アルテ
」のレビュー

アルテ

大久保圭

面白いんだけど、モヤッとします。

2026年6月30日
ルネサンス時代、女性の生き方がひたすら押し込められていた時代に、絵を描く事をひたすら求めたお話。
アニメ化前に途中まで読み、アニメも見ました。

専門的な分野、時代の話はそれに関する前知識があるとだいぶ影響されてしまいます。それを踏まえると知識があるほど、気になったり鼻についたりしますよね…。

女性を否定して、髪の毛を切るのはいいのだけど、
だからと言って、何故不便だと認識した女性のドレスをずっと着用するのかな。荷車の時面倒くさがってましたよね。

とはいえ、今の日本人から見ると胸を強調したドレス、となるけれど胸を強調するデザインは(今まで欧州系はそうだけど)そこまで女性強調では無いのは知っていますが、やはり、何故ドレスを着続けるのか気になります。

まぁ、アルテ自身に聞いてもキョトンとして、ニパッと笑うだけになりそうですけど。

弟子入りするなら男の服を着ろ→弟子入り。周りが「え!坊主じゃなかったのか!」エピ→貴族女性としての出自を受け入れ、改めてドレスを着て活躍する。とか、そうゆう風に装い自体も使えたんじゃね?とかどうしても思ってしまいます。

ルネサンス時代のイタリアの風景、ドレス、貴族、生活を感じられるのは、とても楽しいですので初めて読んだ時はワクワクしました。

でもアニメ化で見た時、アルテのドレス姿と、がむしゃらだけの余りにも周りを見ていない様子に鼻がついてしまいました…。

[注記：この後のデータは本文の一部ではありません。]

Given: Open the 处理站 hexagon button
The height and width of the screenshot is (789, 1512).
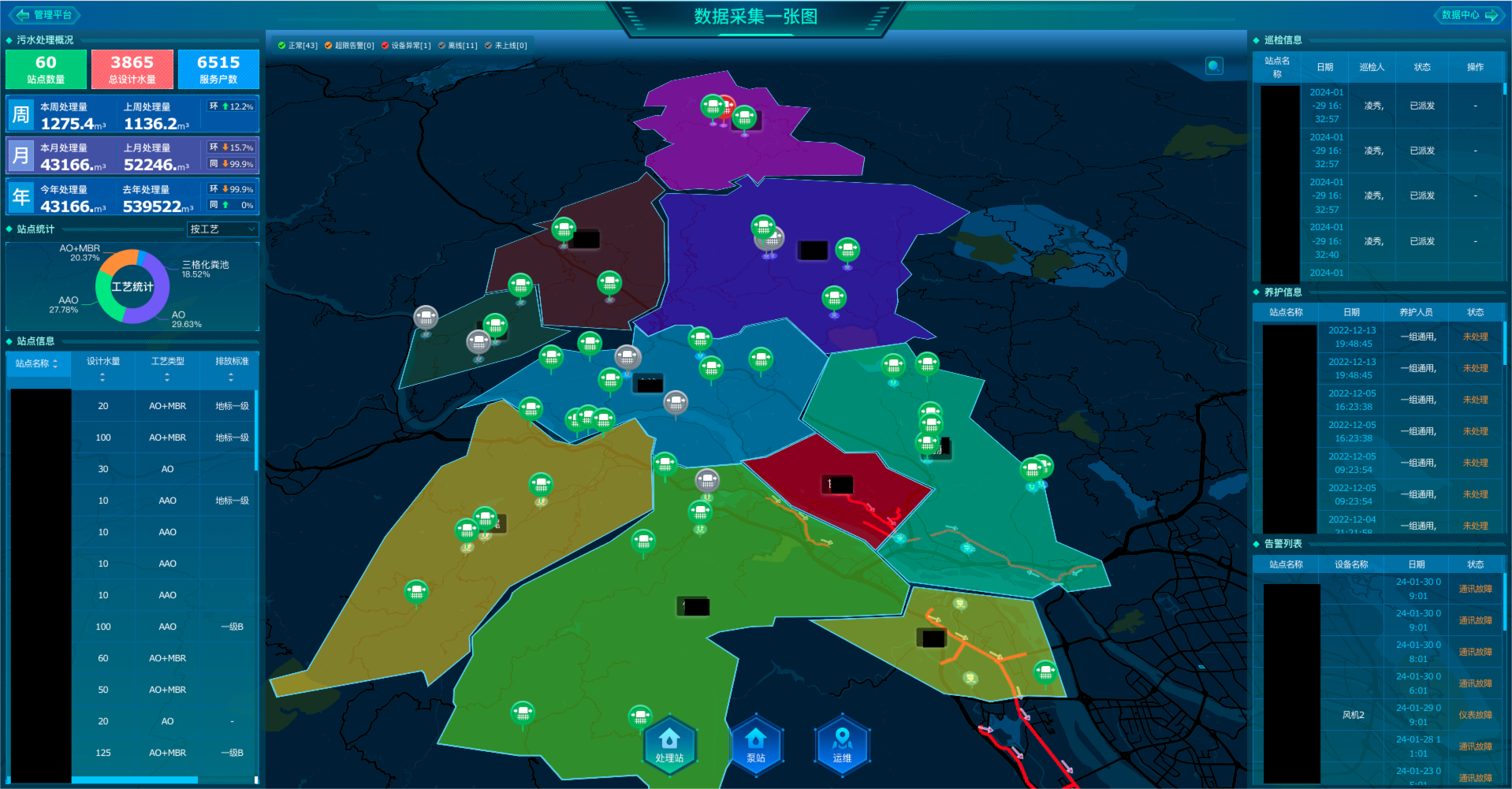Looking at the screenshot, I should pos(669,745).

工房の人達に否定されてもグイグイ入っていって(すぐでは無いですが)「お前ってやつは!」になるのも
そんな人ばっかりじゃないだろうに…と感じてしまいます。

ガンガン進む情熱は凄いですし、
「生まれた場所を選べない。受け入れて前を向いて生きていく」がテーマと思いつつ、最後は恋話はになっているような気もします。

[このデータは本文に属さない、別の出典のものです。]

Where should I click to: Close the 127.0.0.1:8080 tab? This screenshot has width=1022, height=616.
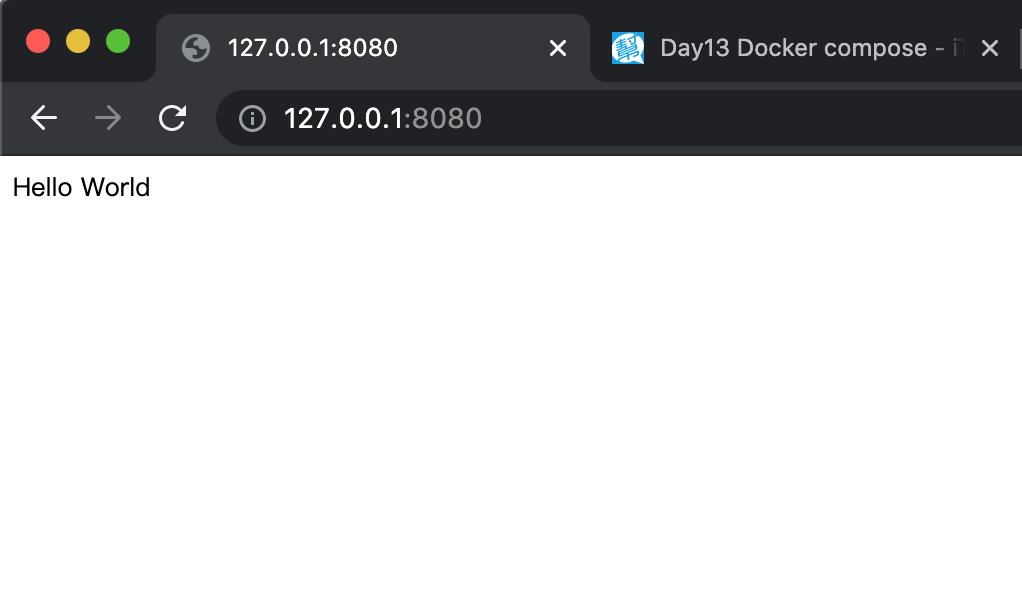coord(558,48)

間にある、サブキャラ達の心情がわかる、一枚ページ漫画は奥行きを感じて好きです。

とてもとても面白いんだけど、やはりどこかアルテ自身に嘘を感じ、そこまで推せません。
もう少し、いろんな部分に説得力があったら良かったんですけど。

とはいえ、ルネサンス時代の生活なんて、どこまで本当かどうか分かりません。
日本の漫画の多様性の一つとして時代物としてとても興味深いと思います。